When attempting to allocate and access device memory in two different threads by passing a pointer, I discovered that it wouldn’t work due to the threads having different contexts as they relate to CUDA. I’m actually surprised my program made it as far as it did in development before running into this problem… which makes me want to take a guess at the answer to the following question, but I need to be sure.
If thread1 allocates memory on the host using cudaMallocHost(), is thread2 able to access that data via a pointer passed to it? I’m doing so in my application, and things appear to be working correctly, but I’d like some confirmation that this will indeed work. I don’t want it causing problems down the road.
I THINK (and I am going to check this) that it depends on your definition of “access.” Are you going to copy the data to the GPU? That will fail. Going to use it on the CPU? I think that works, but I have to check to make sure it is officially working.
If thread1 is calling cudaMallocHost() and then thread2 is passing the allocated space to cudaMemcpy(), that will not work unless they’re using the same context (which they’re not if you’re using the runtime API). So, you either have to use the driver API and the thread migration API to move the context around or you have to use the cudaMallocHost’d buffer within the context where it was created.
Hmm… interesting. Currently thread1 allocates the host memory, and thread2 copies it to the device, yet things appear to be working. I’d hate for it to cause problems down the road, so I’m going to change some things to ensure that it will work properly. Just so I can be sure I understand things, would the following work? Obviously psuedo-code:
One other question I have to double-check my understanding. It is completely valid for a thread to access the memory allocated by cudaMallocHost without first applying the context in which that memory was allocated, correct? So, in my case, thread1 can fill the buffer even after popping the context.

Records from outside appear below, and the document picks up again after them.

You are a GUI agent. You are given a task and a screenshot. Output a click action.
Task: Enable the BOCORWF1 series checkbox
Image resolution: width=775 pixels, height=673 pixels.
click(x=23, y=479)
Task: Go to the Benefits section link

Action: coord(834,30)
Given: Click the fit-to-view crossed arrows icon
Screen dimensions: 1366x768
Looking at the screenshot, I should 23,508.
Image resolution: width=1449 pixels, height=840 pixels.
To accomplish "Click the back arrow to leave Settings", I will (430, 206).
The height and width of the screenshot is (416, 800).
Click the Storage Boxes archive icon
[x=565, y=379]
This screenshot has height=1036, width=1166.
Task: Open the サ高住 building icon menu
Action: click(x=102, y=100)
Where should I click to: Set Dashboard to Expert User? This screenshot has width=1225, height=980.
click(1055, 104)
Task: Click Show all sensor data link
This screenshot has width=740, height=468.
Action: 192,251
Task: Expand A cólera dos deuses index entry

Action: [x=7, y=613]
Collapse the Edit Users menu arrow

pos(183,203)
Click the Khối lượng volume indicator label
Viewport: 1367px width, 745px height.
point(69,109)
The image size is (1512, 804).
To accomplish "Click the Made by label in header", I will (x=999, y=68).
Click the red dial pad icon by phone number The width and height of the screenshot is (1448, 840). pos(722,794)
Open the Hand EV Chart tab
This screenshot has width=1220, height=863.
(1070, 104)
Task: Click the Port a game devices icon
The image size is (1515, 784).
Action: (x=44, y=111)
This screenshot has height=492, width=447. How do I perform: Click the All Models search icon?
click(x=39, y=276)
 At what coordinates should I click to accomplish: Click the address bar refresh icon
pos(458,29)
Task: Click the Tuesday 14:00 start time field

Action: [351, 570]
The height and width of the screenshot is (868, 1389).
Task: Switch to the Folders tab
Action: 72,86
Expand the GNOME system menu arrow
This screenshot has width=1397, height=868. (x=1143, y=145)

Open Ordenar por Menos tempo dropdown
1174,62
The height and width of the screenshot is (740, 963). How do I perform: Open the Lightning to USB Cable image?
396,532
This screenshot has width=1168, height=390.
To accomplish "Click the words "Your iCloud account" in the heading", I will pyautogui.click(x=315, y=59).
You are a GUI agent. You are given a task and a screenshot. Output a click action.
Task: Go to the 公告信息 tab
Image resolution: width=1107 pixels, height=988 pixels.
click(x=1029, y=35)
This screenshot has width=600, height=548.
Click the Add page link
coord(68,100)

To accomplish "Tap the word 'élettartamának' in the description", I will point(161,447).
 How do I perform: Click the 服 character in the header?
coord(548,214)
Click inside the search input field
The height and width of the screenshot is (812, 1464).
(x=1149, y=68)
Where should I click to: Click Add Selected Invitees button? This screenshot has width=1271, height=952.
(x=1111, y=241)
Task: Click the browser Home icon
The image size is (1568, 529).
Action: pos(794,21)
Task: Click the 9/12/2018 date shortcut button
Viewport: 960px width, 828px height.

Well, the above doesn’t work. It turns out I didn’t understand the difference between the runtime API and the driver API, just as I didn’t understand the whole context thing. So, from here, I suppose my only two options are, as you mentioned, use the driver API and pass the context around, or use the runtime API and just change the structure of my code.
I think i’m going to go with option #2, but that leaves a very important question, which you alluded to in your first reply to me. If I use cudaMallocHost(buffer) in thread2, am I allowed to access that buffer in thread1? And by “access” i mean store data in that array, NOT copying anything to the GPU (the copying can be done in thread2, where the buffer was created).
This seems to imply that you can, in fact, allocate memory using cudaMallocHost() in one thread and copy it to the device in another thread. The only consequence is that you won’t see a gain in bandwidth that you would otherwise see using pinned memory. Am I interpreting this correctly?
I’ve got a situation in my code where I allocate memory with cudaMallocHost in thread 1, then BOTH thread 1 and 2 copy it to their respective devices. The thread1 copy is fast because it is pinned and the thread 2 copy is slow (because pinning is per context), but it has always worked for me (in linux, I’ve never tried this in windows).
Maybe tmurray can correct me on this, but I don’t see any reason why it should not work. The memory is still just memory in RAM and CPU threads can access any memory within their host process, right? cudaMemcpy is just reading the host memory, so it should “just work”.
Sorry, I should have been more clear. By “not work” I meant doing the context popping and pushing. The part that doesn’t work is using both the runtime API and the driver API in the same program.
Your application seems to be able to do things just fine, with the exception of the slower transfer time in the non-allocating thread. My hope was to take advantage of the faster, pinned memory in the non-allocating thread by popping and pushing the contexts, but that proved impossible due to the mixing of APIs.
So there is no way to manually manage the contexts with the runtime API as you can with the driver API, right? I know it’s difficult to comment on things that are in development, but are there plans on applying this functionality to the runtime API as well? It would be useful to be able to manage the contexts there as well.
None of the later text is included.